At the 2006 Training Conference and Exposition, Jimmy Wales, the founder of Wikipedia gave an address about the future of open source content sites like Wikipedia (www.wikipedia.org). Wikipedia “is an encyclopedia written collaboratively by many of its readers. Lots of people are constantly improving Wikipedia, making thousands of changes an hour, all of which are recorded on article histories and recent changes. Inappropriate changes are usually removed quickly" by one of the thousands of daily visitors to the site.
The wikipedia update and addition process works as follow; someone will notice an inaccuracy in an entry and then make the change immediately. No need to notify an editor, wait for verification or even check sources. Because entries are tracked and changes recorded, people tend to make accurate changes and corrections. Even if an entry is not correct, because of the volume of visitors and ease in changing the information, inaccuracies are quickly addresses and remedied.
Wikipedia is basically a collective encyclopedia written by volunteers with over 3.5 million articles in 200 languages. Anyone who visits the site can become an author or an editor—changing or adding entries.
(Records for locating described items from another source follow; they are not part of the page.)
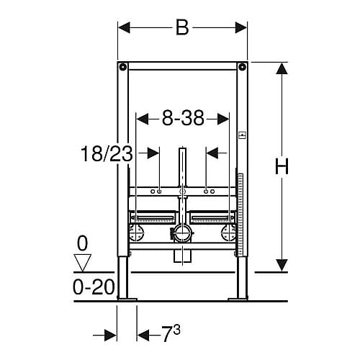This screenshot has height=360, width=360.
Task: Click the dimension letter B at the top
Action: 182,27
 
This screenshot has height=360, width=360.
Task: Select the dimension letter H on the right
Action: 282,166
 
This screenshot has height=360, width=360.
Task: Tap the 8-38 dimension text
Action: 183,118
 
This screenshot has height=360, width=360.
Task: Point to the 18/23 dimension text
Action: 107,153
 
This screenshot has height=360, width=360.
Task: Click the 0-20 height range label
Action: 94,287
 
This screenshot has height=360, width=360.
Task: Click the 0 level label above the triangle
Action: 83,243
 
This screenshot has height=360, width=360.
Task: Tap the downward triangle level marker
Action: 83,263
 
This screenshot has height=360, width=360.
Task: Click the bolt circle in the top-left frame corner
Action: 123,66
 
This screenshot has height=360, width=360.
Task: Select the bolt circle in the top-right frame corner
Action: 243,66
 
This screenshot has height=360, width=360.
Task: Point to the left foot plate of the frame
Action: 127,299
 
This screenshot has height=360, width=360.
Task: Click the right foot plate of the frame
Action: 238,299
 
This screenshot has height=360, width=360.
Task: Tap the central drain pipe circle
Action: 183,233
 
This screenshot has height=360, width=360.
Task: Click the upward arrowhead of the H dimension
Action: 282,68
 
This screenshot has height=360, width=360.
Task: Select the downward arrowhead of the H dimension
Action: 282,266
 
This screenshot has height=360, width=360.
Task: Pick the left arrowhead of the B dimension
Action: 125,27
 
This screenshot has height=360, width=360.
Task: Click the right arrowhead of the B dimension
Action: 241,27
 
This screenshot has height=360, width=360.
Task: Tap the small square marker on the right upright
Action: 243,136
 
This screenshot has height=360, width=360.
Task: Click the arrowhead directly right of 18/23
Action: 153,153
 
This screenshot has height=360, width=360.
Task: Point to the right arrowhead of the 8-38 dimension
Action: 223,119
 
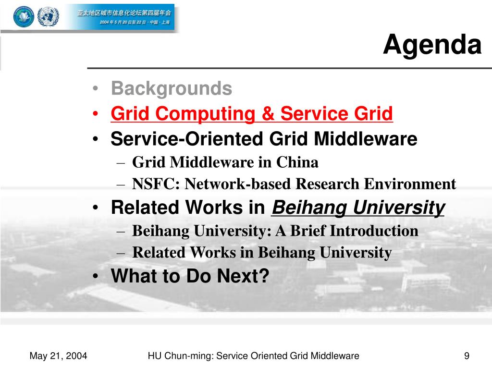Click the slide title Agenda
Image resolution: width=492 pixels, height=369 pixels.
tap(432, 45)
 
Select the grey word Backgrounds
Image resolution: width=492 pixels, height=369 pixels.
tap(172, 88)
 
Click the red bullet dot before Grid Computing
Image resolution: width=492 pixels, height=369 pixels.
tap(96, 113)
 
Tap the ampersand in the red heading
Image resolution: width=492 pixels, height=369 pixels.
tap(268, 113)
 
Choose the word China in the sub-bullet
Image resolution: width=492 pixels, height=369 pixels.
tap(297, 162)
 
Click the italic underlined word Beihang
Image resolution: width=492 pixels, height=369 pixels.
tap(309, 208)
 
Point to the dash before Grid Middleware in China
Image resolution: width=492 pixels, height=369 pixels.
tap(121, 163)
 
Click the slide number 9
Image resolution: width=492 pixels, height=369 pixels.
tap(467, 356)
Yet, there is really only a core number of about 650 volunteers who do the heavy lifting...most of the entries and much of the base information. Then a far larger group contributes small items or minor updates to the bulk information entered by the "hard core" volunteers.
Jimmy discussed the growth of Wikipedia and how he is committed to the concept of open sources and the "wisdom of the masses." He spoke of his goal to get more languages over the 100,000 article mark and his work to make other types of wiki's accessible to all the people of the world.
He also spoke of the decision of the organization to not censor its content for any country and how that decision compared to the Google decision to allow censoring.